The first big wind power turbine in Whatcom County would be built on Galbraith Mountain, if Cascade Community Wind Co. can obtain permits and financing for the project.
Terry Meyer, Cascade’s founder, said he hopes to install one large turbine, or perhaps two medium-sized ones, on a previously logged site owned by Bertch Timberlands LLC. The total capacity of the installation would be two to three megawatts, which Meyer says is enough to power about 1,000 energy-efficient homes.
A single turbine with that capacity would mean a tower about 320 feet high, with 150-foot blades. Because the site is relatively remote, Meyer said it won’t have much impact on views. He has prepared a computer simulation that shows the turbine or turbines barely visible atop the ridge, when viewed from a vantage point on the small dock at the west end of Lake Padden.
Meyer has applied for a conditional use permit for the project from Whatcom County, and he already has a lease agreement with Bertch Timberlands.
Robert Bertch, who runs the Woodinville-based family firm, said the site and surrounding acres were logged in the last 15 years. Private timber owners are showing increased interest in cell towers, wind turbines and any other cash-producing enterprise on their lands, he added.
“That type of additional revenue potential, without much negative impact on timber production, can make timber properties a little more viable,” Bertch said. “You sit on property for a long , long time without any income from it.”
Meyer said his wind power company has built two much smaller, 120-kilowatt installations in Kittitas County, and this would be his first big-time project.
In April 2010, Meyer’s plan for a large wind turbine on Squalicum Mountain was thwarted when worried neighbors convinced four members of the County Council to approve an emergency moratorium on large wind power projects. In that episode, the moratorium was put in place before Meyer applied for permits.

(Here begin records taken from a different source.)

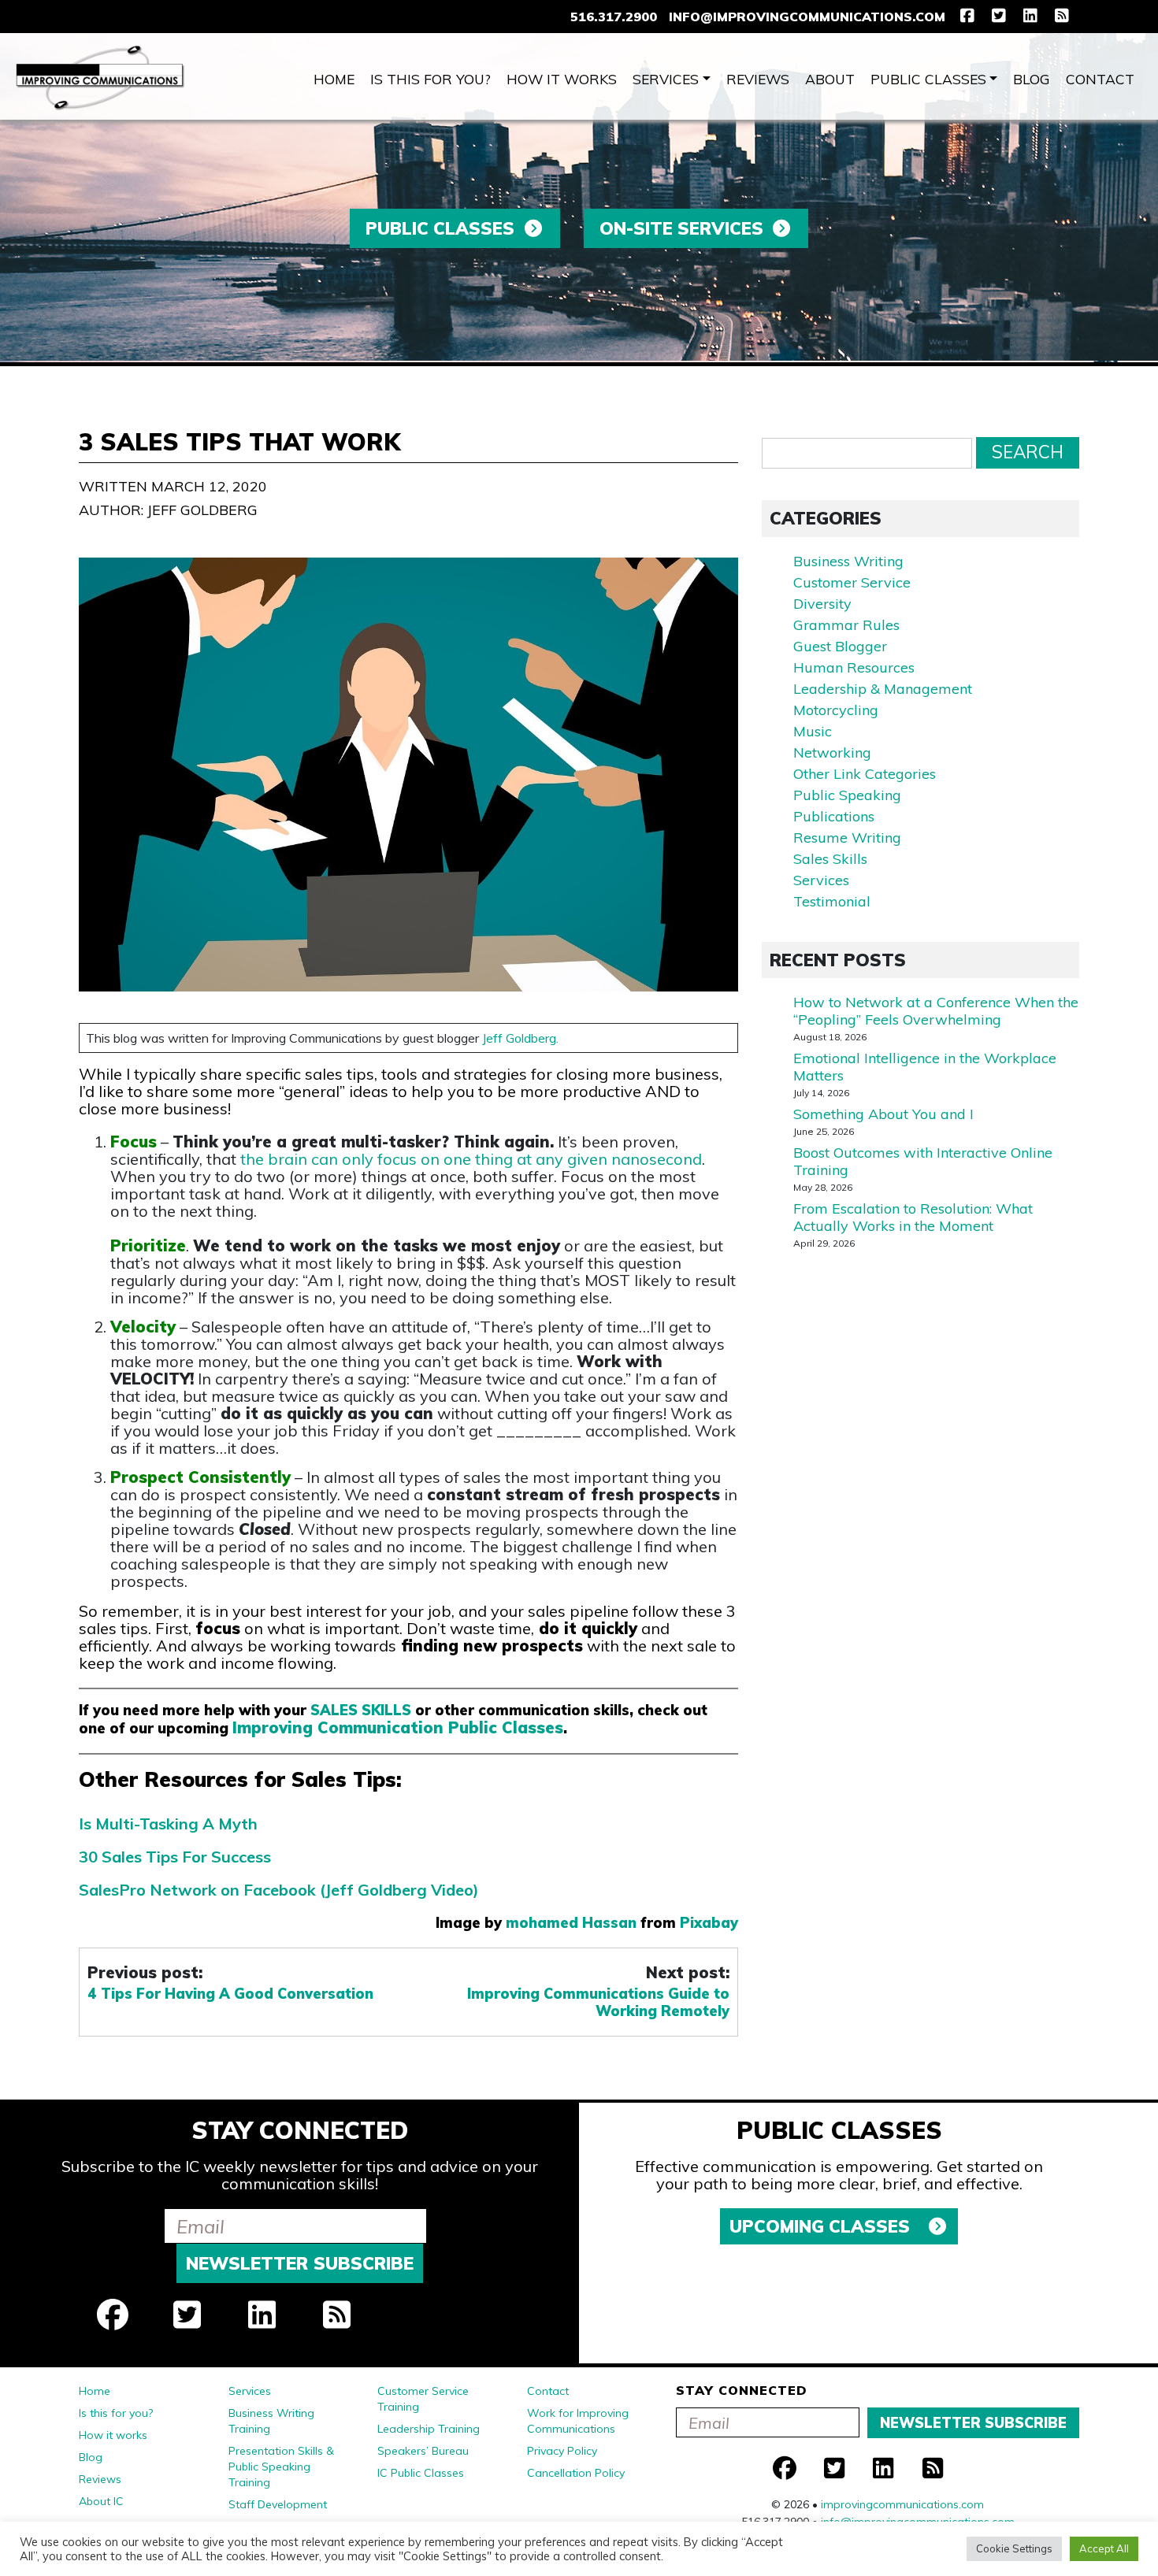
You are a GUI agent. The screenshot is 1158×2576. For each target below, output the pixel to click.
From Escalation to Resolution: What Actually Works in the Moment (913, 1217)
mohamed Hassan (571, 1923)
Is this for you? (430, 78)
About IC (101, 2501)
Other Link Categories (864, 774)
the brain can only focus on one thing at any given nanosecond (471, 1159)
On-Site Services (681, 228)
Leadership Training (428, 2429)
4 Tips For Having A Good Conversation (230, 1994)
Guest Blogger (840, 646)
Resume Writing (847, 837)
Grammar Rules (846, 625)
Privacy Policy (562, 2451)
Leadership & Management (882, 689)
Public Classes (928, 78)
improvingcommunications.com (902, 2504)
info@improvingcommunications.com (807, 16)
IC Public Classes (420, 2473)
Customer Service (852, 582)
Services (666, 78)
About (830, 78)
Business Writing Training (271, 2421)
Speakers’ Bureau (423, 2451)
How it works (562, 78)
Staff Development (277, 2504)
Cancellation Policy (576, 2473)
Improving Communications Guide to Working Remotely (598, 2002)
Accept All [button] (1104, 2548)
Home (334, 78)
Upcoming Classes (822, 2226)
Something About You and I (883, 1114)
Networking (832, 752)
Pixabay (709, 1923)
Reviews (757, 78)
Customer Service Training (423, 2399)
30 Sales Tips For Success (175, 1856)
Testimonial (831, 901)
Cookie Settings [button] (1014, 2548)
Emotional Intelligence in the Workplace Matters (924, 1066)
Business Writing (848, 561)
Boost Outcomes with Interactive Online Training (922, 1161)
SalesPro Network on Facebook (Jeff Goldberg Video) (279, 1890)
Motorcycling (835, 710)
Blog (1031, 78)
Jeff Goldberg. (520, 1038)
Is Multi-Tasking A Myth (168, 1823)
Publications (833, 816)
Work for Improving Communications (578, 2421)
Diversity (822, 604)
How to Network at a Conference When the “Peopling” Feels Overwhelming (935, 1011)
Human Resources (854, 667)
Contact (1100, 78)
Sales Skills (830, 859)
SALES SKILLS (360, 1710)
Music (812, 731)
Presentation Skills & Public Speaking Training (281, 2466)
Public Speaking (847, 795)
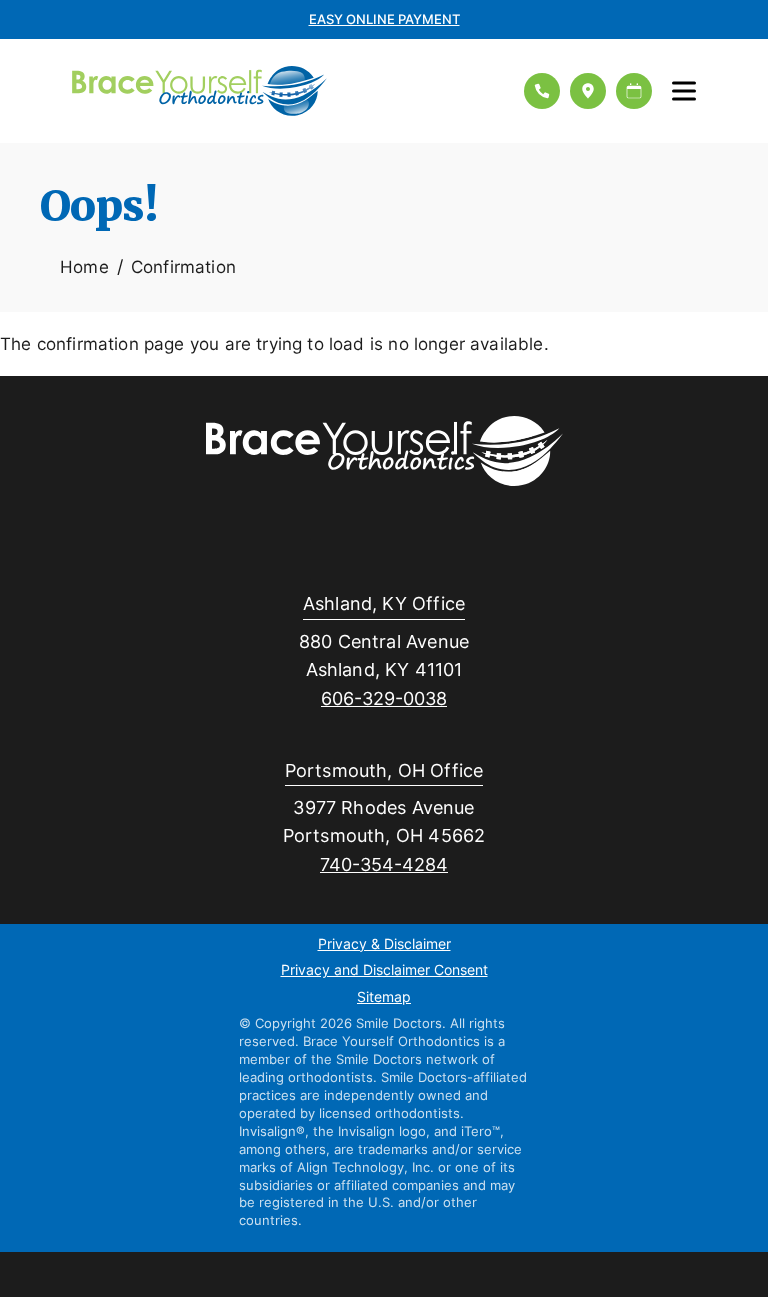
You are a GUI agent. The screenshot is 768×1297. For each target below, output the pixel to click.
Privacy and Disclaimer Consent (384, 971)
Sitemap (384, 998)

The Squalicum Mountain property was zoned “rural forestry,” and there were homes nearby. The Galbraith Mountain site is zoned “commercial forestry,” and there do not appear to be any dwellings within a few miles.
Wind turbines are listed as a “conditional use” for the commercial forestry zone under county land use rules. The Whatcom County Hearing Examiner will decide whether to grant the project a conditional use permit.
County planner Alex Cleanthous said the Whatcom County Planning Department also will review the project under State Environmental Policy Act regulations to determine what, if any, environmental mitigation measures should be required.
Meyer said he is now conducting wind studies to make sure that the average wind velocity at the site makes it economically practical, but he is optimistic based on data from similar sites in the county.
“We have enough confidence to spend thousands of dollars,” Meyer said. “We have confidence, and we’re confirming that confidence.”
The actual construction of a large turbine will take about $6 million worth of confidence. Meyer said these projects can compete successfully for conventional loans, once wind data confirms their expected output. But Meyer hopes he can raise significant amounts of capital via subscription from households willing to pay $6,000 apiece for a share in the emission-free power supply.